For nearly two decades before the financial crisis erupted in 2007, the securitization market allowed Wall Street to manufacture all manner of financial products. The most basic of these were bundles of home, auto and credit card loans that were turned into single investments that firms and countries worldwide could buy.
But then things got more complicated. Wall Street found ways to allow investors to speculate on Hollywood films, patents, lawsuits, airplane sales, and fast food revenues. The most infamous financial engineering, of course, involved the creation of seemingly high-quality investments that were in fact backed by high-risk home loans, extended to people with weak finances.
These subprime mortgage-backed securities helped doom the financial system starting in 2007, and the securitization market has been working to make its way back ever since. Although it has had some success, particularly in auto and student loans, participants at the ASF conference here said that that they expect financial engineering to play a far smaller role in the markets for years to come.
"Banks will be utilizing securitization less in the future than they have in the past," said Bianca Russo, managing director at J.P. Morgan Chase.
In total, there was $145.3 billion in securitizations in 2010, compared with $875.5 billion in 2005, and far below the number even a decade ago, according to industry newsletter Asset-Backed Alert.
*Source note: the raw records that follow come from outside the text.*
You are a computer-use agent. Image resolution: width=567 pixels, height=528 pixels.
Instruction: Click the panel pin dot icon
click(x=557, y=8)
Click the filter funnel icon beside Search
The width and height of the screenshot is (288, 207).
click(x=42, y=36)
During the crisis, the federal government unveiled numerous programs to support securitization, but the longer-term decline of this market has not fazed officials.
"Treasury is less concerned with securitization," said Michael Speaker, a Treasury Department lawyer. "What Treasury is concerned about . . . is the ultimate extension of credit to consumers and small businesses."
But Paul Bossidy, chief executive of Clayton Holdings, which analyzes the loans that make up many investments, said that if the market does not recover, consumers and businesses will pay.
"It will get more expensive and harder to qualify for a loan," he said. "The supply of money is not as big as the demand for loans. Banks will be rationing the money they have."
Several factors are reducing the interest in securitization. For starters, before the crisis there was an insatiable global appetite for securities backed by U.S. loans. But today, banks hold trillions of dollars in cash. It's been easier for them to lend that out to credit card holders, for instance, than bundling card receivables into securities and selling them.
Other factors include the still sluggish economy - in which banks are wary of loaning to borrowers who might not pay them back - and the many new regulations facing securitization, including new disclosure rules, requirements that firms retain an interest in securities they sell and changes to the external credit ratings that indicate the quality of a security.
Banker say they are concerned that some of the new rules might have unexpected effects on their businesses. "It would be very wise . . . to institutionalize a process by which there could be changes to regulations that are found to have unintended consequences," said David Moffitt, global head of structured solutions and securitizations at investment bank Morgan Stanley.